Em compensação, o boleeiro não podia ser mais prestativo e diligente. Caprichava tanto na prestação de seus serviços que o fazendeiro, embora tido e havido como sujeito empedernido, prometeu dar-lhe de presente uma linda e fagosa parelha de cavalos baios, para substituir seus velhos e trôpegos matungos.
De volta aos pagos, a primeira providência do fazendeiro não foi mandar os cavalos baios, foi esquecer a promessa que fizera ao cocheiro porto-alegrense. Mas este não se esqueceu e começou a bombardeá-lo com sucessivos telegramas, reclamando o presente. E nada de resposta.
Até que um belo dia o fazendeiro resolveu encerrar o assunto, transmitindo ao cocheiro este telegrama;
“Parelha baio morreu raio.” (O pelo dos animais foi colocado no singular pelo telegrafista para facilitar a rima).
Li domingo passado, no Sérgio da Costa Franco, a notícia de que a Companhia União de Seguros, sob a feliz inspiração de seu diretor, Lauro Guimarães, tomou a iniciativa de promover a reedição de uma série de obras raras da bibliografia rio-grandense, a começar pelas fundamentais “Memórias Econômico-políticas”, de Antônio José Gonçalves Chaves.

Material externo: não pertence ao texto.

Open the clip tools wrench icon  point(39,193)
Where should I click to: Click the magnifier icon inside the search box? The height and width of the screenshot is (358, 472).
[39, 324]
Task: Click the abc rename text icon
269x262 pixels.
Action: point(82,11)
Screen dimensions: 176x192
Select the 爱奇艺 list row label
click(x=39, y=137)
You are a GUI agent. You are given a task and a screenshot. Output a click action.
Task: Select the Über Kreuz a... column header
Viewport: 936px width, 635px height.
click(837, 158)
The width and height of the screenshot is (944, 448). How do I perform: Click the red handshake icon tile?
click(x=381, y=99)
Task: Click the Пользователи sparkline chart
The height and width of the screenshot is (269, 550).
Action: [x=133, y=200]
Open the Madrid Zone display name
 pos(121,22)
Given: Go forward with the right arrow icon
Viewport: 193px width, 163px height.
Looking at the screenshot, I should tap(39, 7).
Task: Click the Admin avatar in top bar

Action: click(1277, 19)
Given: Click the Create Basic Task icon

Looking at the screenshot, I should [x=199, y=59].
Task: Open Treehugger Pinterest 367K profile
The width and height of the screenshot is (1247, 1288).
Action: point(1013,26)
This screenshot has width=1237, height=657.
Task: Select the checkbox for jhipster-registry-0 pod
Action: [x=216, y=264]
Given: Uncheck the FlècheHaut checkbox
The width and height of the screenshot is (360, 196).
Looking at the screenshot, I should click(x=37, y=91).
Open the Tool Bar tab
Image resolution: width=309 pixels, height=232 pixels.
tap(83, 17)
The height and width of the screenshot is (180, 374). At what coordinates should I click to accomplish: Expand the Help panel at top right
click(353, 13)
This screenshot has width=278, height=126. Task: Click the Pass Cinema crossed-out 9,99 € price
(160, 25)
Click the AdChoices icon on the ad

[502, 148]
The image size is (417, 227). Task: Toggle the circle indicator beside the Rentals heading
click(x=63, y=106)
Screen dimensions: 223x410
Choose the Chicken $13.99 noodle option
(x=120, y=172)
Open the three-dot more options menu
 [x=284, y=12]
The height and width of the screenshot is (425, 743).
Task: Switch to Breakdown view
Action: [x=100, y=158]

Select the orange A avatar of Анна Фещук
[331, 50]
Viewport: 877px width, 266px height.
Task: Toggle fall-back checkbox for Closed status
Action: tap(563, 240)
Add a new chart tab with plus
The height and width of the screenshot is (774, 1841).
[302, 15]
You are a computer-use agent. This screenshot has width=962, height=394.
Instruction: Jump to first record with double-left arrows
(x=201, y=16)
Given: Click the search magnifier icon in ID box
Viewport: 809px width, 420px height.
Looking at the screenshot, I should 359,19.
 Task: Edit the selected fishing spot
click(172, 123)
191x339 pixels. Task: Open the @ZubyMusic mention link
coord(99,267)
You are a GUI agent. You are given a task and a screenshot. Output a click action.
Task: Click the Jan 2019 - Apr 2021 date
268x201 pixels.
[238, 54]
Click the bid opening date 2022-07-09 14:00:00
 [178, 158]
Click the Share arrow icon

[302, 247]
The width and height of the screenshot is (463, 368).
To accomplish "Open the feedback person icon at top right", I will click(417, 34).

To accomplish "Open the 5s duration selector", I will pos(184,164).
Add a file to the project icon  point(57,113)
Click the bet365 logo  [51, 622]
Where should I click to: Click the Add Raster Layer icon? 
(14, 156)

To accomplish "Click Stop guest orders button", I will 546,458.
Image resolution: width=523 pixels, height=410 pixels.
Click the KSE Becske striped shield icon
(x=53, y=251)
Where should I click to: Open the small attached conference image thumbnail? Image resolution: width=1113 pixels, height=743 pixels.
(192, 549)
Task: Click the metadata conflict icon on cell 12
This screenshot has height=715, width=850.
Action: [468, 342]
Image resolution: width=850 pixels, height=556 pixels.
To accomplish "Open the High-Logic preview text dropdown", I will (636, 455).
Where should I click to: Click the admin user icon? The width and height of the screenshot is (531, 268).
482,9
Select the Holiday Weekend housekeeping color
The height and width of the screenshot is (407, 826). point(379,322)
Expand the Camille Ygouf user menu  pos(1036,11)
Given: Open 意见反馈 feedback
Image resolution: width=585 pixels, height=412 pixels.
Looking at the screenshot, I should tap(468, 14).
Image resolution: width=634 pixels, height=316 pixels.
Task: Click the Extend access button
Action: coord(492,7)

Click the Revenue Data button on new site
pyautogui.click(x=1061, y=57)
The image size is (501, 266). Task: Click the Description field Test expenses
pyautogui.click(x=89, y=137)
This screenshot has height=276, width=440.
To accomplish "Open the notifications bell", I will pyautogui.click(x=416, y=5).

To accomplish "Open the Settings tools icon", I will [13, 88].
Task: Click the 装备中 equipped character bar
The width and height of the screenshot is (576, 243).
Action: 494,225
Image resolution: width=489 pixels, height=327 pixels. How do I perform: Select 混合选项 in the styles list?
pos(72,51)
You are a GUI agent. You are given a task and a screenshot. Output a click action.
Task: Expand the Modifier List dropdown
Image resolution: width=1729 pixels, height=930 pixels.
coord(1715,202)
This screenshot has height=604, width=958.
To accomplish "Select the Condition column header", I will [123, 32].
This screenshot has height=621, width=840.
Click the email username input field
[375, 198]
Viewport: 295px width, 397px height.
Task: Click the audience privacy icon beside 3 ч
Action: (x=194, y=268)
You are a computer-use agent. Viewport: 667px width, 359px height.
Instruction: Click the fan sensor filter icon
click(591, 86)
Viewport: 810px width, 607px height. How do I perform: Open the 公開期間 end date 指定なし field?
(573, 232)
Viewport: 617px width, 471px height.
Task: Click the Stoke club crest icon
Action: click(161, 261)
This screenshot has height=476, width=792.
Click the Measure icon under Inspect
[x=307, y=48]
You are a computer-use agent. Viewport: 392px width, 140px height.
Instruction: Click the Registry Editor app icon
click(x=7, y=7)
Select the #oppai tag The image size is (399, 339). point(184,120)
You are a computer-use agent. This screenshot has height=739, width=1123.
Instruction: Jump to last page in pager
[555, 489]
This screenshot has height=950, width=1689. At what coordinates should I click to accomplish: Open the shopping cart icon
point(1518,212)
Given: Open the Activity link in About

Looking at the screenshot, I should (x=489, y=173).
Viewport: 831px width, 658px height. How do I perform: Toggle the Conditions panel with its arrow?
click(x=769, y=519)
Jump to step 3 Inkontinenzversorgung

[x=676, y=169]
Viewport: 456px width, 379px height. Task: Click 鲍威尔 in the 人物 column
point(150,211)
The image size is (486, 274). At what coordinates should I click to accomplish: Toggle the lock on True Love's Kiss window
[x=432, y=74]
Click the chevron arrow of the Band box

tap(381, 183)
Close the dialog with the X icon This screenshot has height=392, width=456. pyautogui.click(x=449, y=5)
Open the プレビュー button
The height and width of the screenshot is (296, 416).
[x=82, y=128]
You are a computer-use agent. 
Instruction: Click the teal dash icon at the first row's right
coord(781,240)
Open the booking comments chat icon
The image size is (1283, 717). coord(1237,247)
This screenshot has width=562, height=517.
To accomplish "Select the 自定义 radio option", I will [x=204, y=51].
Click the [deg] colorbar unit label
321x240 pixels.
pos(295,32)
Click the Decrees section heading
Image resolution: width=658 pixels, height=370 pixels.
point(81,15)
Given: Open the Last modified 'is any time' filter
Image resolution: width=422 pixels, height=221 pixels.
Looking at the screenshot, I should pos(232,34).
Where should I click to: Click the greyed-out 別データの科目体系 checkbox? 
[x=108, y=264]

A propósito, tenho para mim que as “Memórias”, de João Daudt, reúnem todas as condições para serem incluídas na projetada coleção. Dentro de sua época, não sei de obra mais interessante, no gênero, que tenha sido publicada entre nós. Já a percorri duas vezes e sou capaz de repetir a dose.
O autor viveu numa época em que todas as estradas gaúchas eram carroçáveis. Entre outras, descreve uma viagem fantástica, feita de carreta, por ele e sua família, de Santa Maria a Rio Pardo, em cujo porto tomaram o primeiro barco (“moderno e a vapor”), empregado na navegação do Jacuí, entre Porto Alegre e Cachoeira.
Os barcos eram “modernos e a vapor”, mas as estradas ainda eram carroçáveis. Isto empresta grande interesse à narrativa, em relação aos dias de hoje, quando as rodovias se modernizaram e as águas dos nossos rios regrediram, estranhamente, à época das estradas carroçáveis.
(Setembro, 1977)
Fonte: Reverbel, Carlos. Saudações Aftosas. Porto Alegre, Martins Livreiro, 1980, p. 77/78.